I don't care for Orson Scott Card, but I agree with something he wrote about putting together fantasy or science fiction: Magic must have a price you pay. Otherwise, it's not realistic. That may seem a bit silly at first blush--after all, magic powers, vampires, and shape-shifters aren't going to appear in our world anytime soon. But there must be a sense of realism within the world to make things work. Magic on the scale of the conclusion of Nightschool needs to have a cost, and I didn't see one. I'm afraid that's a big problem for me.

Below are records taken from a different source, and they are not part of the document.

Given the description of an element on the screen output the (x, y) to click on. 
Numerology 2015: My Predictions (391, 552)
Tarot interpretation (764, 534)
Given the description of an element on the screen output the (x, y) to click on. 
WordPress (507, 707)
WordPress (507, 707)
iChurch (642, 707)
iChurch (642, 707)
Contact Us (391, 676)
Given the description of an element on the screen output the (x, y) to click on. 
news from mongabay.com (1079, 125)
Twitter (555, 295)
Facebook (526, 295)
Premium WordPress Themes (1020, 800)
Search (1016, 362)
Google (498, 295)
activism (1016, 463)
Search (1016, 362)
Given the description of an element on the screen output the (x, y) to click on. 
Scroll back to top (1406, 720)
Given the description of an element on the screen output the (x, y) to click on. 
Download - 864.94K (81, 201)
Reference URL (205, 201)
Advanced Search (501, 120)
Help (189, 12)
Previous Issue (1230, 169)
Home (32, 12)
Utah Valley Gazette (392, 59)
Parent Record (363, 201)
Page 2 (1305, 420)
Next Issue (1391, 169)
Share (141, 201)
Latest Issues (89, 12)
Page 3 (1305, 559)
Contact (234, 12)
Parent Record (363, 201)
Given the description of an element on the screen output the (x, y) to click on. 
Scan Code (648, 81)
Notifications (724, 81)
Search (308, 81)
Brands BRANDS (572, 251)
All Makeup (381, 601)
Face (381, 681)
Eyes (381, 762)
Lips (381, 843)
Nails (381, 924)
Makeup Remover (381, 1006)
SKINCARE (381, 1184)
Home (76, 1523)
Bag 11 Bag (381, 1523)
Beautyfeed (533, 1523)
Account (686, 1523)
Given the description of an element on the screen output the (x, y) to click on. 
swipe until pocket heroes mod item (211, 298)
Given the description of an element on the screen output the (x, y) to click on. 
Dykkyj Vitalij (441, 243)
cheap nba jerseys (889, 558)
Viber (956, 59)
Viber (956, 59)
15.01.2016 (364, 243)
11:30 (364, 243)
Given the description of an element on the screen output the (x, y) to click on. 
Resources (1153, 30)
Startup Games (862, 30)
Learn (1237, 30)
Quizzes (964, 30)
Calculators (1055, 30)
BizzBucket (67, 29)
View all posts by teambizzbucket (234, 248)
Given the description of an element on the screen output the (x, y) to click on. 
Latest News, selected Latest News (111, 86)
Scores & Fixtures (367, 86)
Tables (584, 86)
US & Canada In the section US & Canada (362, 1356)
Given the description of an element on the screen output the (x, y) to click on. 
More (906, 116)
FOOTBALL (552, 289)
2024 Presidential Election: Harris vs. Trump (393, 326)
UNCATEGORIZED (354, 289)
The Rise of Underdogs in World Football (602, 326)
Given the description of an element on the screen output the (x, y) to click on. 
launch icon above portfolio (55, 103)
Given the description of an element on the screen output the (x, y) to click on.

It's really a shame that Nightschool ends on a cheat with no consequences, because I loved how most of this volume proceeds. The action is ramped up page by page, certain mysteries are explained, and we even get a great set of battle sequences. Chmakova does a really nice job of making normally innocent characters look creepy and keeping the action sequences as clear as possible, even while using a whole ton of shonen action lines. The pacing of the battle also felt just about right, with characters entering and exiting the fight in a way that felt natural to me. As each wave of participants falls, a new set takes their place, leading to the dramatic climax--that really wasn't.

Chmakova promises more in this world, and I think I'm up for reading it. I'd like to know more about what the hunters do, if the evil contained in this part of the story will return, and how characters will deal with their knowledge of what went on over the course of those days. On the other hand, I'm no longer as excited to read it for fear of another entirely too convenient ending. The problem with the Nightschool is that it has enough danger and violence to be a teen-level manga but has the finishing touches of one written for all ages. I hope that in her next foray into the series, Chmakova will pick an age level to work with, preferably an older one that allows her to be darker and allows bad things to happen to her characters.

Nightschool is worth reading, but be aware that the ending is a bummer. Strong art and characterization pushes it past this problem, and it's still the best OEL manga I've read so far. Yet I can't help wondering what might have been had Chmakova been willing to take more risks with her characters, and that's what keeps this from being something that I highly recommend, despite it being on last year's favorites list. It's still a good series, but it also has some serious flaws in the ending. Be aware of that before you start reading. I do, however, look forward to more manga from Chmakova, who is definitely quite talented. Once you read this series, I think you'll agree. This is a good start to what I hope will be a long and fulfilling career for her. Nightschool is worth reading so you can say you've been here from the start.